In [0]:

from pyspark.sql.functions import col

# Create Spark session (already exists in Databricks as `spark`)
data = [
    (1, "Alice", 30, "HR", 50000),
    (2, "Bob", 35, "Engineering", 80000),
    (3, "Charlie", 40, "HR", 60000),
    (4, "David", 28, "Engineering", 70000),
    (5, "Eve", 45, "Finance", 90000)
]

columns = ["id", "name", "age", "department", "salary"]

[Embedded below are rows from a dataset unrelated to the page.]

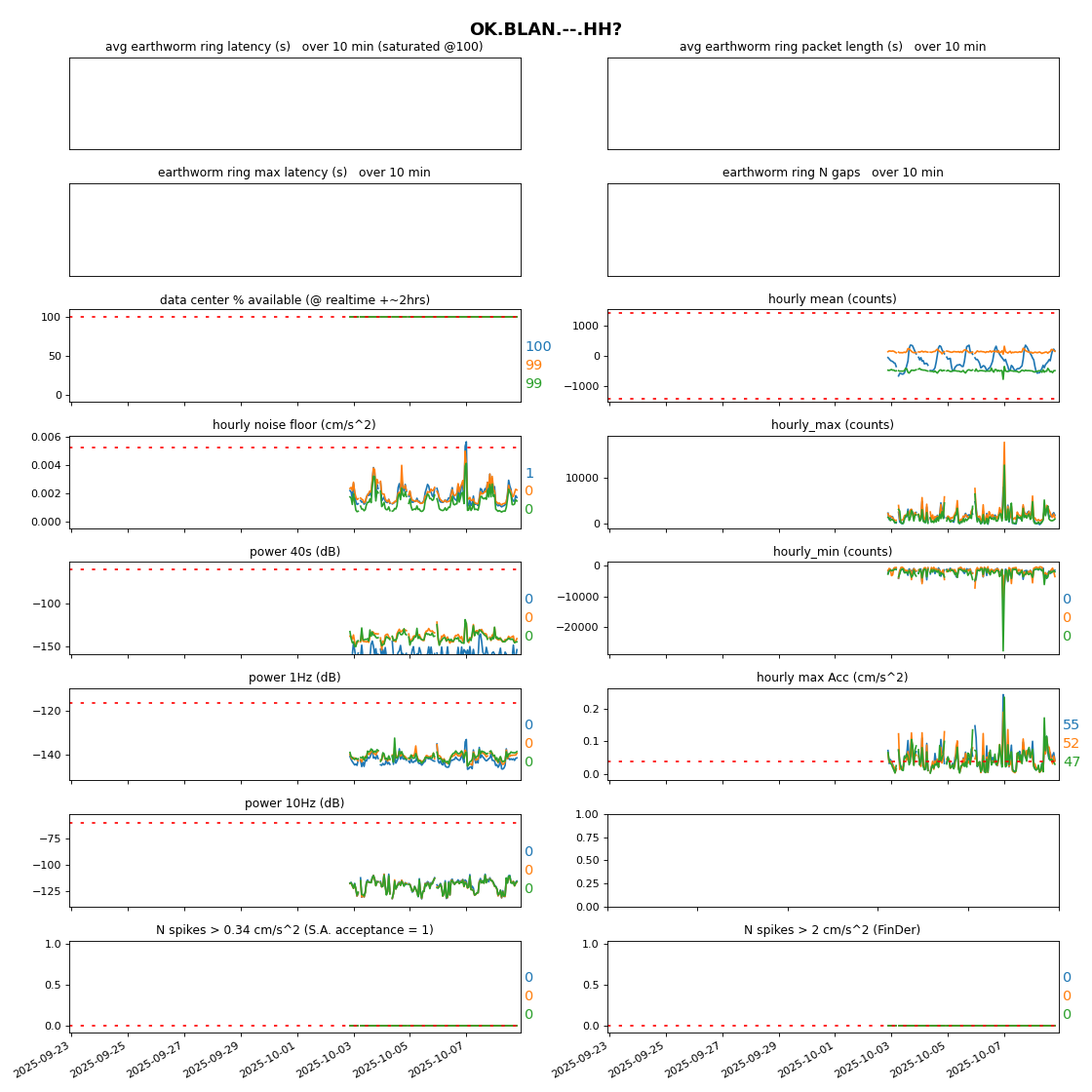Click the green 47 value beside hourly max Acc

click(1071, 762)
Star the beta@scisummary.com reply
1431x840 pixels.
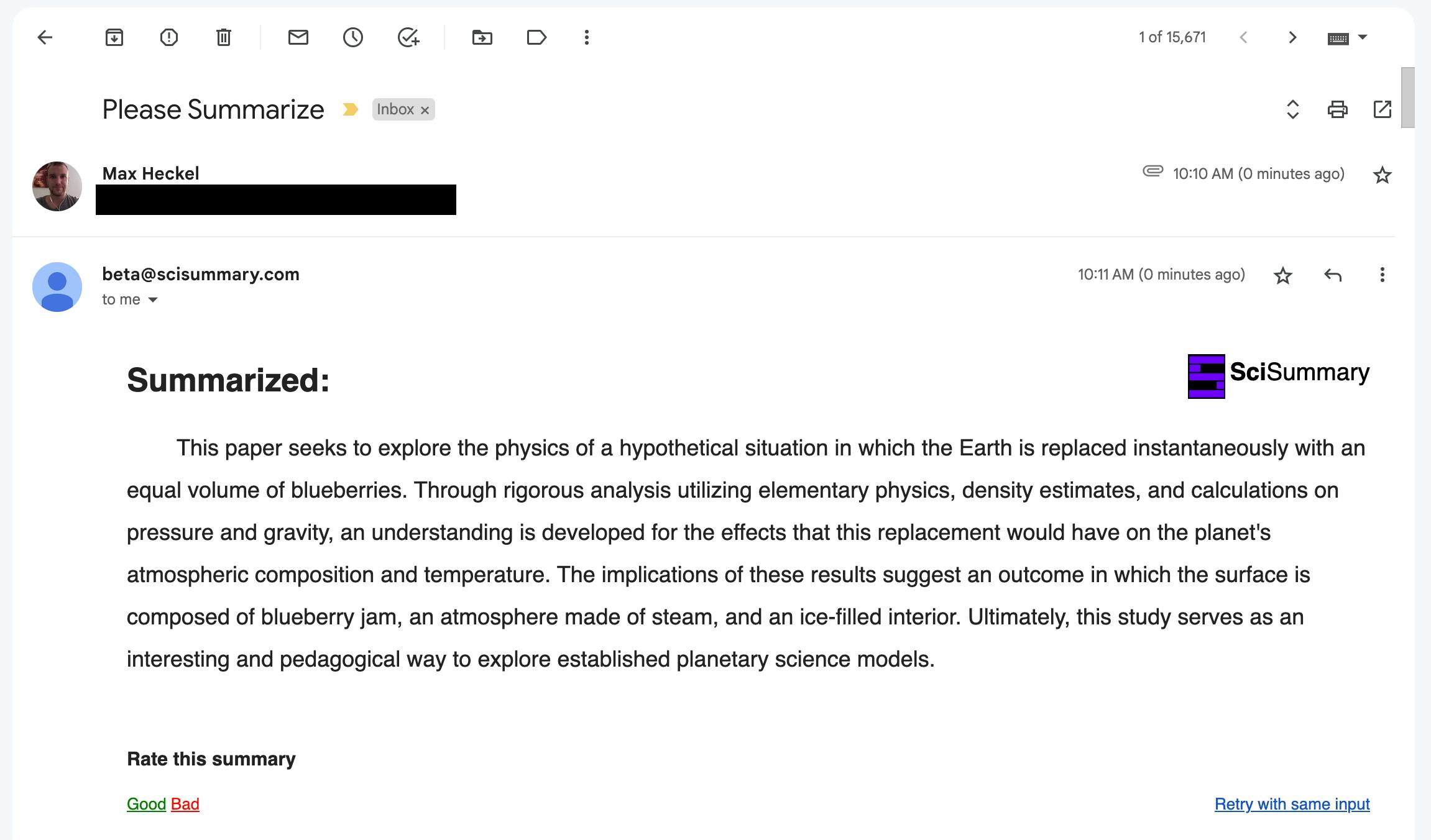pos(1283,275)
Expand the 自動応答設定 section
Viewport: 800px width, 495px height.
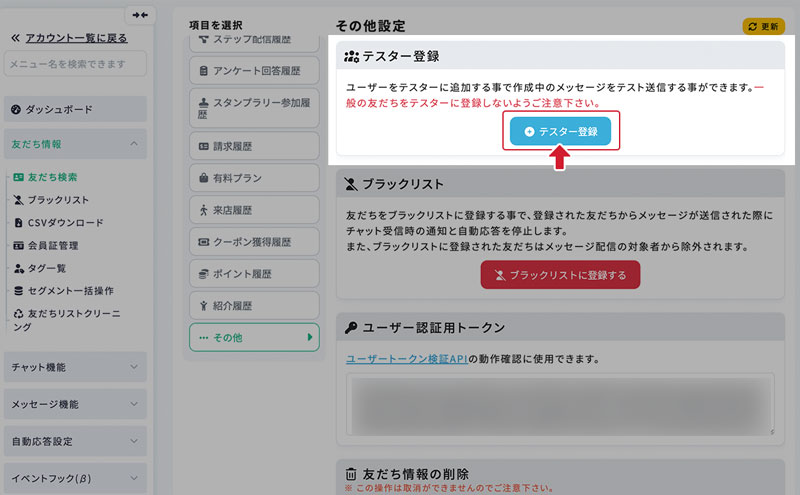click(x=75, y=441)
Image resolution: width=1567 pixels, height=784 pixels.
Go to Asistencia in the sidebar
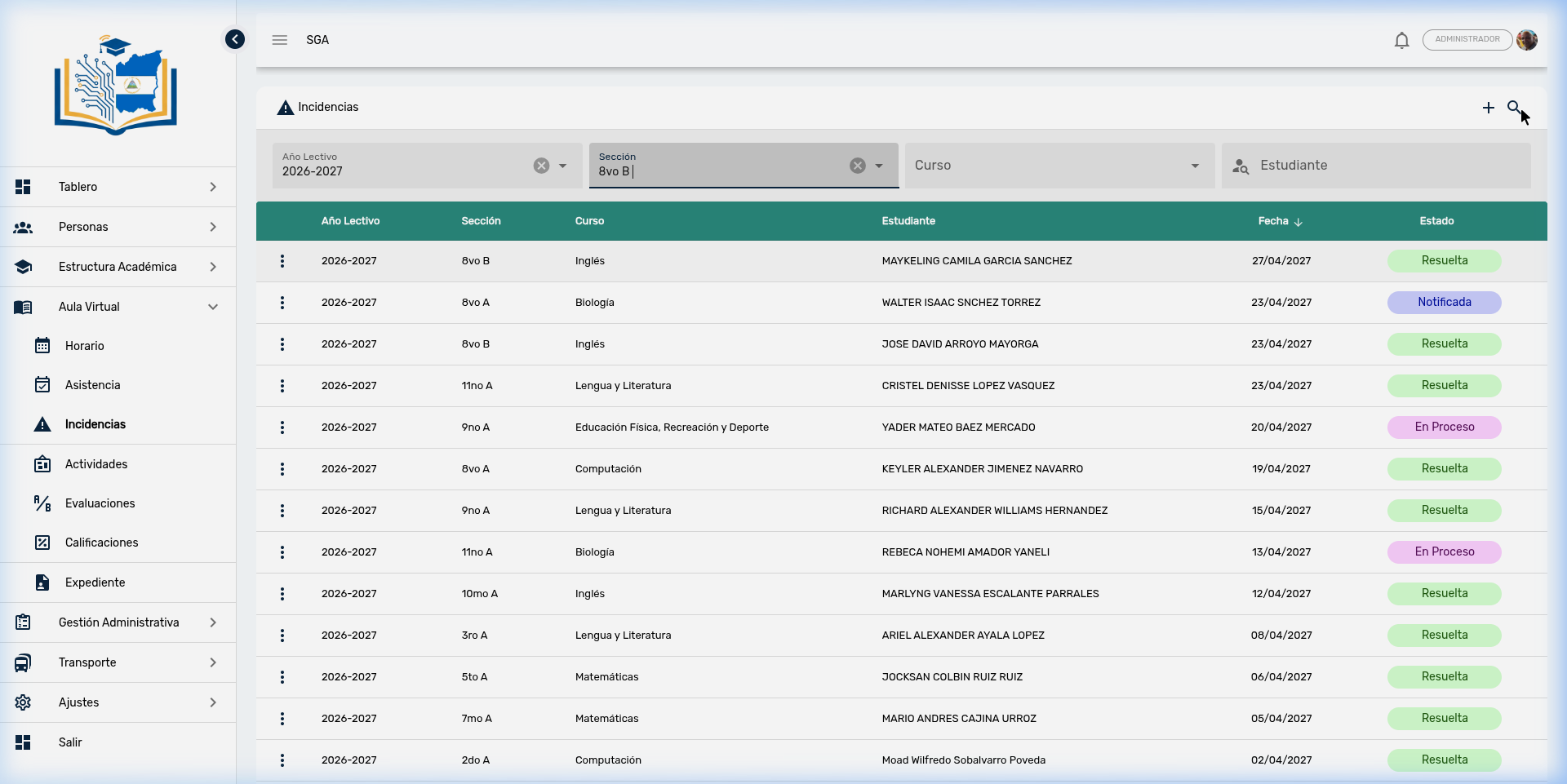coord(92,385)
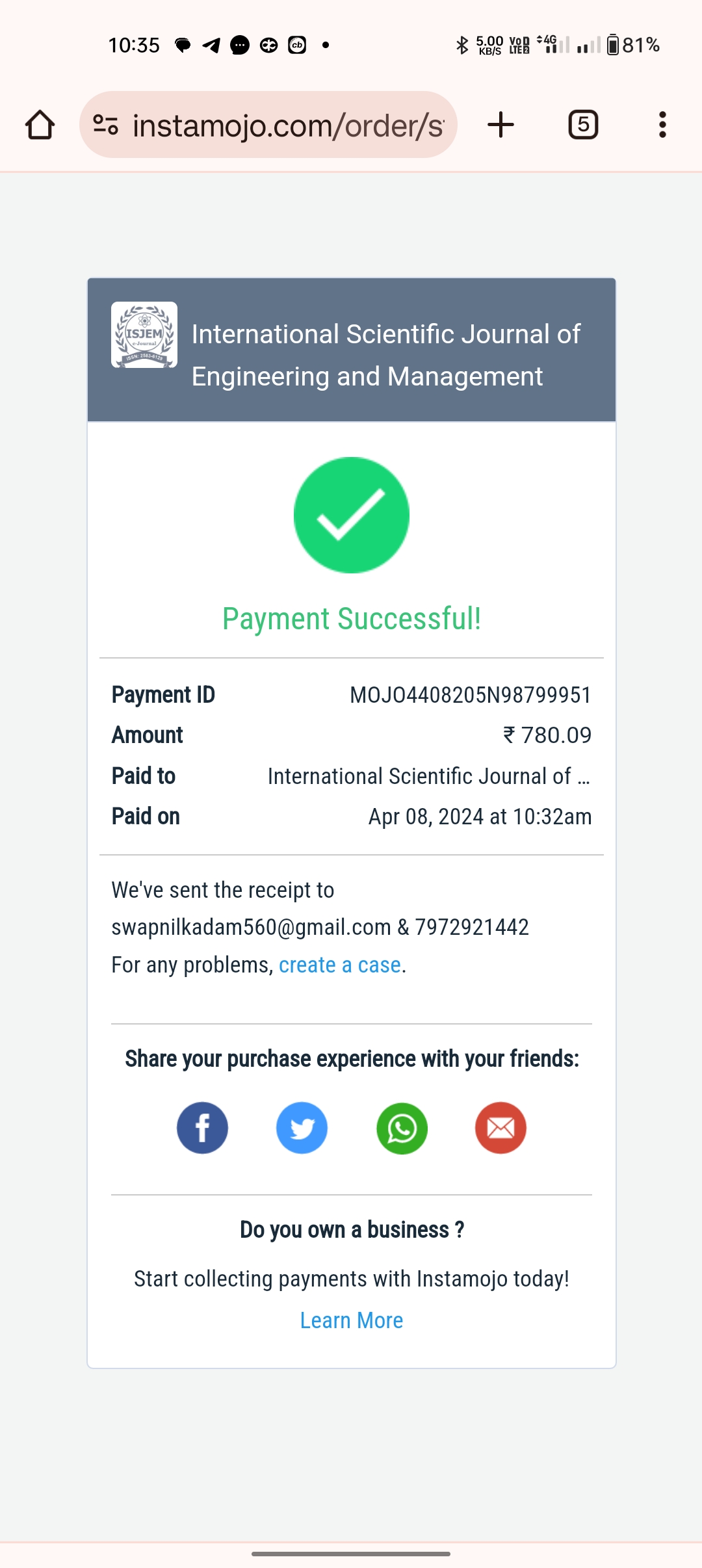Open a new tab with plus icon

click(x=500, y=125)
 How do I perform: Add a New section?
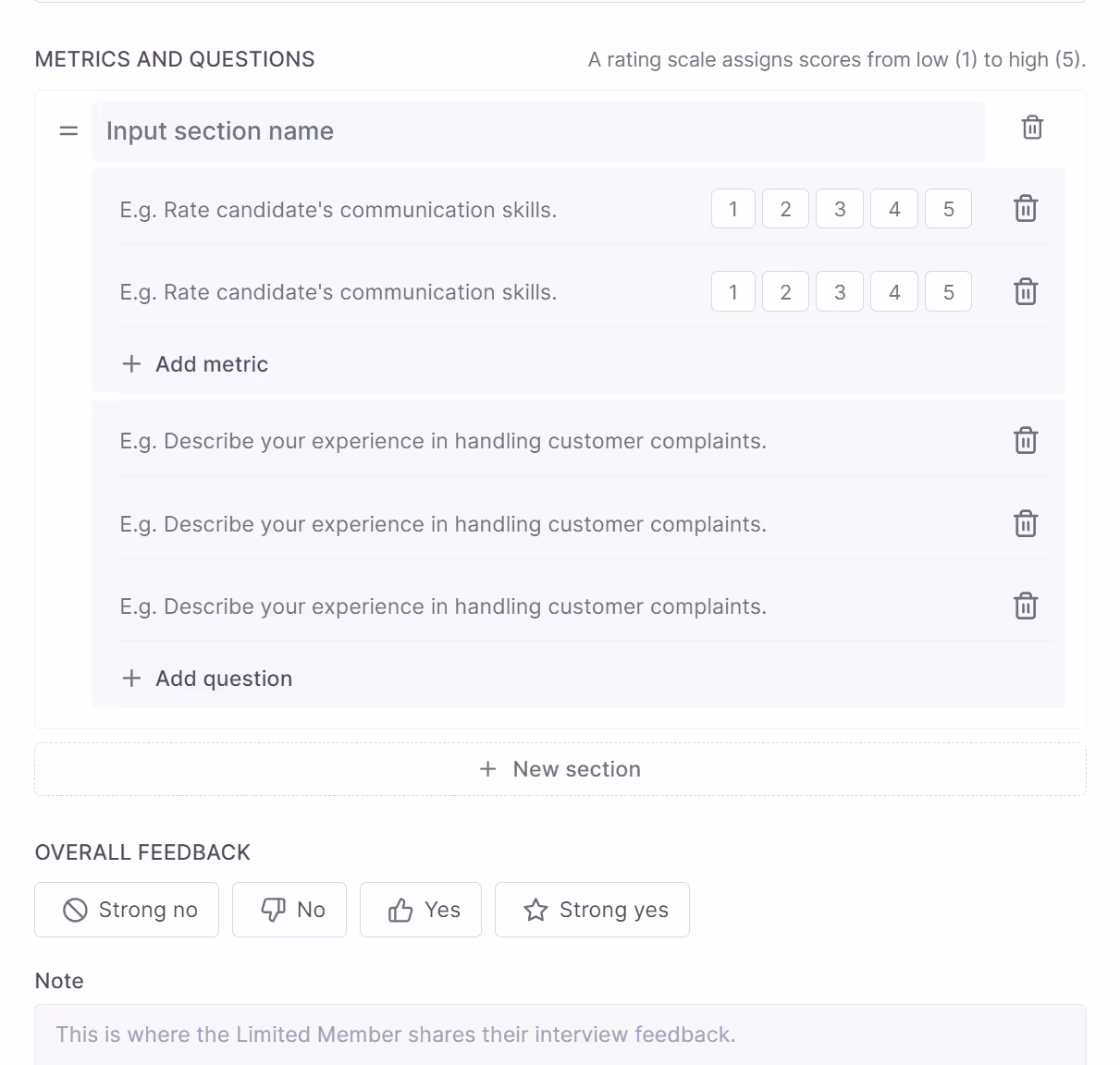click(x=560, y=769)
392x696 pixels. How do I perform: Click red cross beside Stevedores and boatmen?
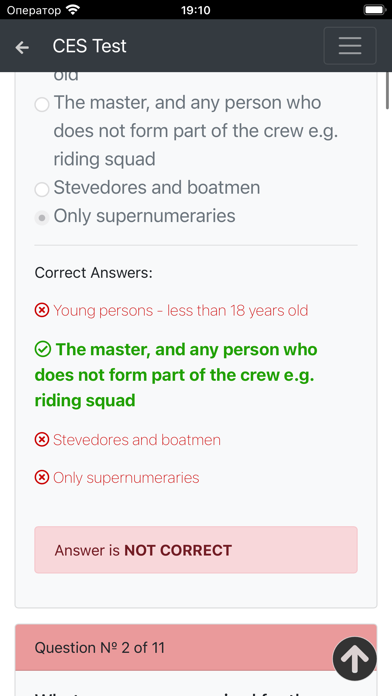(x=42, y=440)
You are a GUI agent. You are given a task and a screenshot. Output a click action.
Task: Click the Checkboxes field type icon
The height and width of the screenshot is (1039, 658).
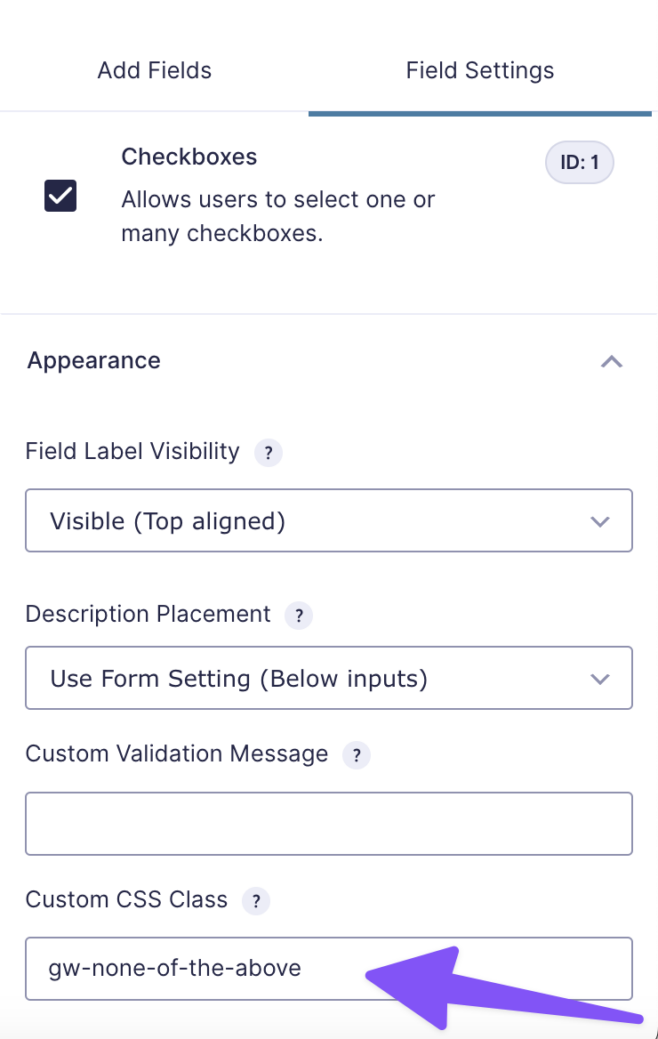coord(60,195)
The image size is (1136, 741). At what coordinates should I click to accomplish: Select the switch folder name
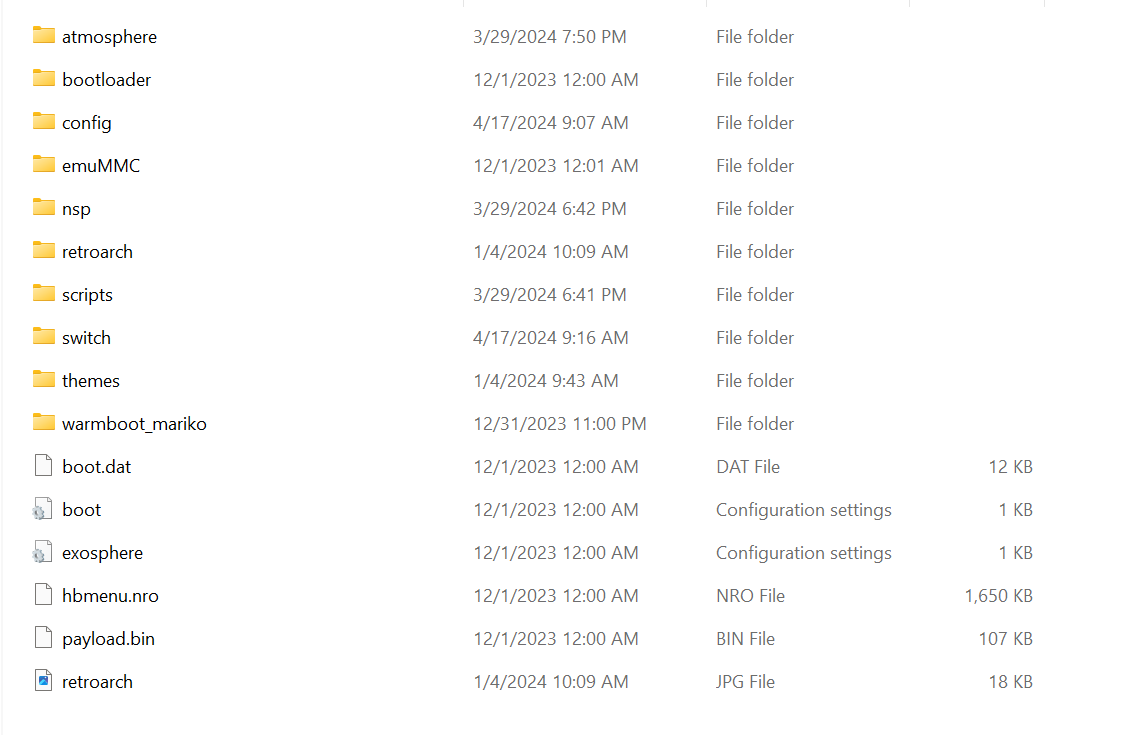86,338

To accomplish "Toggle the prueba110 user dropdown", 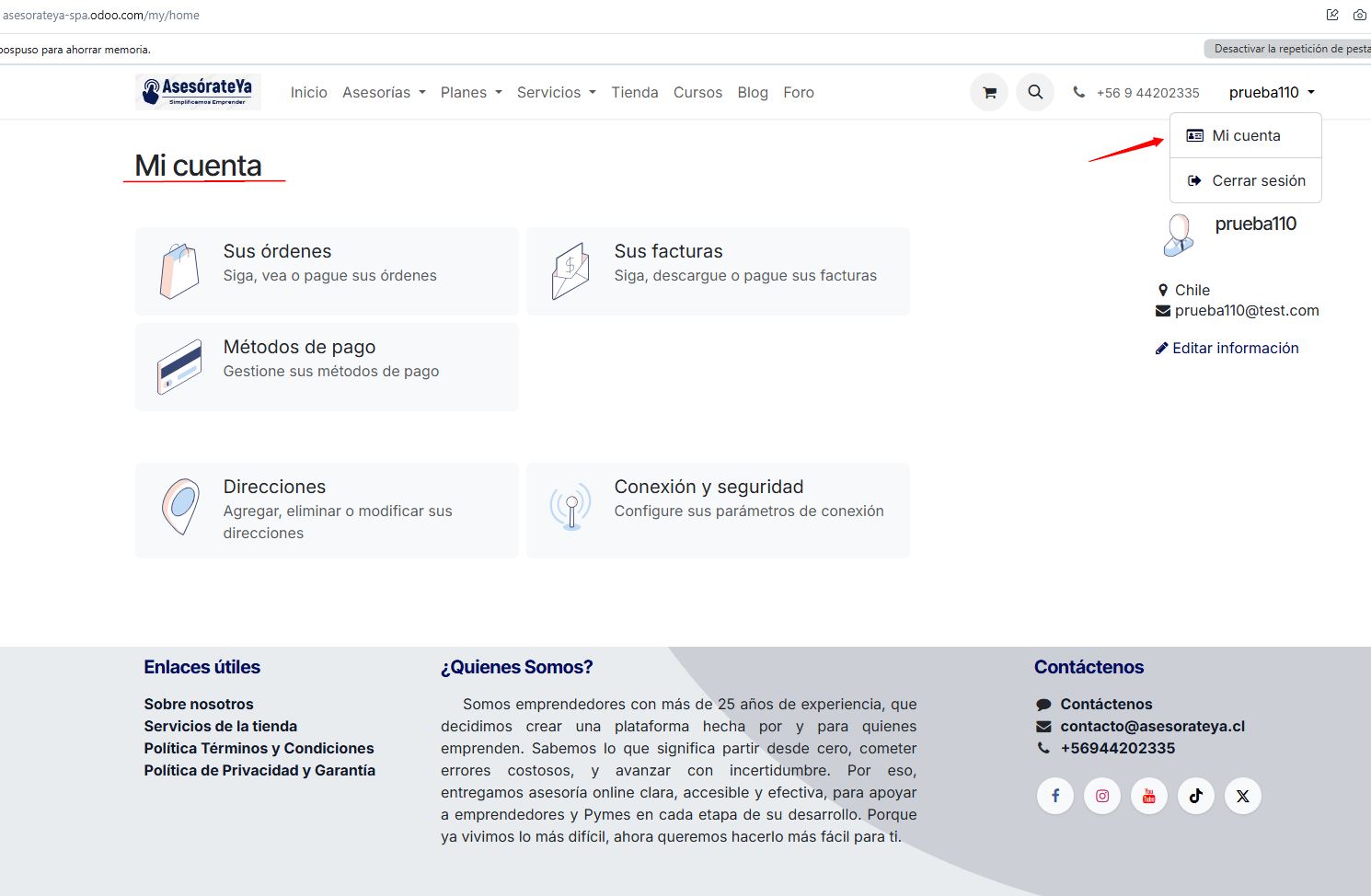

df = spark.createDataFrame(data, schema=columns)


In [0]:
df.show()
df.printSchema()
df.describe().show()


In [0]:
df.select("name", "salary").show()


In [0]:
df.filter(df.age > 30).show()
df.where("department = 'HR'").show()


In [0]:
df = df.withColumn("salary_bonus", col("salary") * 1.10)
df.show()


In [0]:
df = df.withColumnRenamed("name", "employee_name")
df.show()


In [0]:
df = df.drop("salary_bonus")
df.show()


In [0]:
df.orderBy(col("age").desc()).show()


In [0]:
df.groupBy("department").count().show()


In [0]:
df.groupBy("department").avg("salary").show()


In [0]:
# Sample lookup table for department codes
dept_data = [("HR", "D1"), ("Engineering", "D2"), ("Finance", "D3")]
dept_df = spark.createDataFrame(dept_data, ["department", "dept_code"])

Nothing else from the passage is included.